#### REQUIRED ACTION:
Lay out the records below as a Markdown table with the columns "Row" and "Record line," putting each line in its own numbered row and leaving out blank lines.

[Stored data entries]
* * *

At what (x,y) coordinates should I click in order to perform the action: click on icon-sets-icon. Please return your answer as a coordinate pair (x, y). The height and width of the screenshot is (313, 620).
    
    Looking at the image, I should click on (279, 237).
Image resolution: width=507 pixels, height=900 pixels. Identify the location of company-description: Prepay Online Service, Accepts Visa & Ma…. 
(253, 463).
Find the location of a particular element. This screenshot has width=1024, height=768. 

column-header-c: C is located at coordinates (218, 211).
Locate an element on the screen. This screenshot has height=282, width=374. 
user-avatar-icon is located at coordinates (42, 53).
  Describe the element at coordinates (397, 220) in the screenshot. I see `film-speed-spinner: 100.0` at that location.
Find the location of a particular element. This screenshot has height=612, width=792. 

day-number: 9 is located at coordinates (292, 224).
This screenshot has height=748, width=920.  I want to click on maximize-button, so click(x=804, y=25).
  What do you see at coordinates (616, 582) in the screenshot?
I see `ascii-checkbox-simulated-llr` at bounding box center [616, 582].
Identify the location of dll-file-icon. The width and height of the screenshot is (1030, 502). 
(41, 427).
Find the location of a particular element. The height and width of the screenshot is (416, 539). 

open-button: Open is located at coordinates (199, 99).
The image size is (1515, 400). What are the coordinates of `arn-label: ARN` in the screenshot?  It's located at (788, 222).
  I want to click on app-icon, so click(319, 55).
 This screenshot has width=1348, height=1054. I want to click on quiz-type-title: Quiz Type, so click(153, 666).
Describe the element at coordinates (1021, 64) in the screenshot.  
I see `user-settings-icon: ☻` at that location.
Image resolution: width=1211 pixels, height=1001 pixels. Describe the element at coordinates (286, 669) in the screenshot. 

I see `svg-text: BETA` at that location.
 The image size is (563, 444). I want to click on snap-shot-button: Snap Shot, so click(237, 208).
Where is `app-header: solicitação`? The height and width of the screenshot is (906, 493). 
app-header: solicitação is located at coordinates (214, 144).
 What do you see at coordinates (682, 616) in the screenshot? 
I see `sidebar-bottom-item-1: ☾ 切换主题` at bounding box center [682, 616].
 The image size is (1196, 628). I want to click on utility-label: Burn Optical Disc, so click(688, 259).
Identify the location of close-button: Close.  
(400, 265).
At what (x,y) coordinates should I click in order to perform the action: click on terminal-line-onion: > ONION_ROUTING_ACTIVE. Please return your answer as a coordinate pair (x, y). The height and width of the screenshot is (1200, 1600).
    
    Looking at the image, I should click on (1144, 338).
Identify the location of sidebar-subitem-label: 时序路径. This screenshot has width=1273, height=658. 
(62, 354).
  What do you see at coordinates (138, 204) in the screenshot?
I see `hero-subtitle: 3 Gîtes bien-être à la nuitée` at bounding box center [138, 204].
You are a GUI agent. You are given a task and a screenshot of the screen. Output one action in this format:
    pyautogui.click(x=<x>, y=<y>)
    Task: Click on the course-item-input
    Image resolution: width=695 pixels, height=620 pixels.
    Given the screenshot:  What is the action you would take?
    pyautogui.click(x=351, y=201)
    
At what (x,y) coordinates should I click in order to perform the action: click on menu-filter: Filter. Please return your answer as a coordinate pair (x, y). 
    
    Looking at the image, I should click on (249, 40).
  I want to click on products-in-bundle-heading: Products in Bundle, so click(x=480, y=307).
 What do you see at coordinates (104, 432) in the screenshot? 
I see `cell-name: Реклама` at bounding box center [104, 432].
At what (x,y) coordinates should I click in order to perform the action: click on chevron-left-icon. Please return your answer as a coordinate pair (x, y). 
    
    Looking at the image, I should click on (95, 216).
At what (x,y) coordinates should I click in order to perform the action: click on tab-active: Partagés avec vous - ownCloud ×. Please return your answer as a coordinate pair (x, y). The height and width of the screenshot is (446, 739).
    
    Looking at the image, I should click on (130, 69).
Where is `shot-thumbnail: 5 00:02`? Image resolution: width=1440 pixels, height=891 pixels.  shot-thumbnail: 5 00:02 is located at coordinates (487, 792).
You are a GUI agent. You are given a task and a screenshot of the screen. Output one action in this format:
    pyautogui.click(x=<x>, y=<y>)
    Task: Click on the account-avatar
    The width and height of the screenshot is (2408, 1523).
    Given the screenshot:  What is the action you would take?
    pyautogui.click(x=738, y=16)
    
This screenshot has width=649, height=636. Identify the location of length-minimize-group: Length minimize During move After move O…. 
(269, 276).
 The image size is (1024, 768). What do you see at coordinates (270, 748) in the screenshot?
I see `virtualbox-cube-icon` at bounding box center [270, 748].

* * *

#### RESPONSE:
| Row | Record line |
|---|---|
| 1 | At what (x,y) coordinates should I click in order to perform the action: click on icon-sets-icon. Please return your answer as a coordinate pair (x, y). The height and width of the screenshot is (313, 620). |
| 2 |     Looking at the image, I should click on (279, 237). |
| 3 | Image resolution: width=507 pixels, height=900 pixels. Identify the location of company-description: Prepay Online Service, Accepts Visa & Ma….  |
| 4 | (253, 463). |
| 5 | Find the location of a particular element. This screenshot has width=1024, height=768.  |
| 6 | column-header-c: C is located at coordinates (218, 211). |
| 7 | Locate an element on the screen. This screenshot has height=282, width=374.  |
| 8 | user-avatar-icon is located at coordinates (42, 53). |
| 9 |   Describe the element at coordinates (397, 220) in the screenshot. I see `film-speed-spinner: 100.0` at that location. |
| 10 | Find the location of a particular element. This screenshot has height=612, width=792.  |
| 11 | day-number: 9 is located at coordinates (292, 224). |
| 12 | This screenshot has height=748, width=920.  I want to click on maximize-button, so click(x=804, y=25). |
| 13 |   What do you see at coordinates (616, 582) in the screenshot? |
| 14 | I see `ascii-checkbox-simulated-llr` at bounding box center [616, 582]. |
| 15 | Identify the location of dll-file-icon. The width and height of the screenshot is (1030, 502).  |
| 16 | (41, 427). |
| 17 | Find the location of a particular element. The height and width of the screenshot is (416, 539).  |
| 18 | open-button: Open is located at coordinates (199, 99). |
| 19 | The image size is (1515, 400). What are the coordinates of `arn-label: ARN` in the screenshot?  It's located at (788, 222). |
| 20 |   I want to click on app-icon, so click(319, 55). |
| 21 |  This screenshot has width=1348, height=1054. I want to click on quiz-type-title: Quiz Type, so click(153, 666). |
| 22 | Describe the element at coordinates (1021, 64) in the screenshot.   |
| 23 | I see `user-settings-icon: ☻` at that location. |
| 24 | Image resolution: width=1211 pixels, height=1001 pixels. Describe the element at coordinates (286, 669) in the screenshot.  |
| 25 | I see `svg-text: BETA` at that location. |
| 26 |  The image size is (563, 444). I want to click on snap-shot-button: Snap Shot, so click(237, 208). |
| 27 | Where is `app-header: solicitação`? The height and width of the screenshot is (906, 493).  |
| 28 | app-header: solicitação is located at coordinates (214, 144). |
| 29 |  What do you see at coordinates (682, 616) in the screenshot?  |
| 30 | I see `sidebar-bottom-item-1: ☾ 切换主题` at bounding box center [682, 616]. |
| 31 |  The image size is (1196, 628). I want to click on utility-label: Burn Optical Disc, so click(688, 259). |
| 32 | Identify the location of close-button: Close.   |
| 33 | (400, 265). |
| 34 | At what (x,y) coordinates should I click in order to perform the action: click on terminal-line-onion: > ONION_ROUTING_ACTIVE. Please return your answer as a coordinate pair (x, y). The height and width of the screenshot is (1200, 1600). |
| 35 |     Looking at the image, I should click on (1144, 338). |
| 36 | Identify the location of sidebar-subitem-label: 时序路径. This screenshot has width=1273, height=658.  |
| 37 | (62, 354). |
| 38 |   What do you see at coordinates (138, 204) in the screenshot? |
| 39 | I see `hero-subtitle: 3 Gîtes bien-être à la nuitée` at bounding box center [138, 204]. |
| 40 | You are a GUI agent. You are given a task and a screenshot of the screen. Output one action in this format: |
| 41 |     pyautogui.click(x=<x>, y=<y>) |
| 42 |     Task: Click on the course-item-input |
| 43 |     Image resolution: width=695 pixels, height=620 pixels. |
| 44 |     Given the screenshot:  What is the action you would take? |
| 45 |     pyautogui.click(x=351, y=201) |
| 46 | At what (x,y) coordinates should I click in order to perform the action: click on menu-filter: Filter. Please return your answer as a coordinate pair (x, y).  |
| 47 |     Looking at the image, I should click on (249, 40). |
| 48 |   I want to click on products-in-bundle-heading: Products in Bundle, so click(x=480, y=307). |
| 49 |  What do you see at coordinates (104, 432) in the screenshot?  |
| 50 | I see `cell-name: Реклама` at bounding box center [104, 432]. |
| 51 | At what (x,y) coordinates should I click in order to perform the action: click on chevron-left-icon. Please return your answer as a coordinate pair (x, y).  |
| 52 |     Looking at the image, I should click on (95, 216). |
| 53 | At what (x,y) coordinates should I click in order to perform the action: click on tab-active: Partagés avec vous - ownCloud ×. Please return your answer as a coordinate pair (x, y). The height and width of the screenshot is (446, 739). |
| 54 |     Looking at the image, I should click on (130, 69). |
| 55 | Where is `shot-thumbnail: 5 00:02`? Image resolution: width=1440 pixels, height=891 pixels.  shot-thumbnail: 5 00:02 is located at coordinates (487, 792). |
| 56 | You are a GUI agent. You are given a task and a screenshot of the screen. Output one action in this format: |
| 57 |     pyautogui.click(x=<x>, y=<y>) |
| 58 |     Task: Click on the account-avatar |
| 59 |     The width and height of the screenshot is (2408, 1523). |
| 60 |     Given the screenshot:  What is the action you would take? |
| 61 |     pyautogui.click(x=738, y=16) |
| 62 | This screenshot has width=649, height=636. Identify the location of length-minimize-group: Length minimize During move After move O….  |
| 63 | (269, 276). |
| 64 |  The image size is (1024, 768). What do you see at coordinates (270, 748) in the screenshot? |
| 65 | I see `virtualbox-cube-icon` at bounding box center [270, 748]. |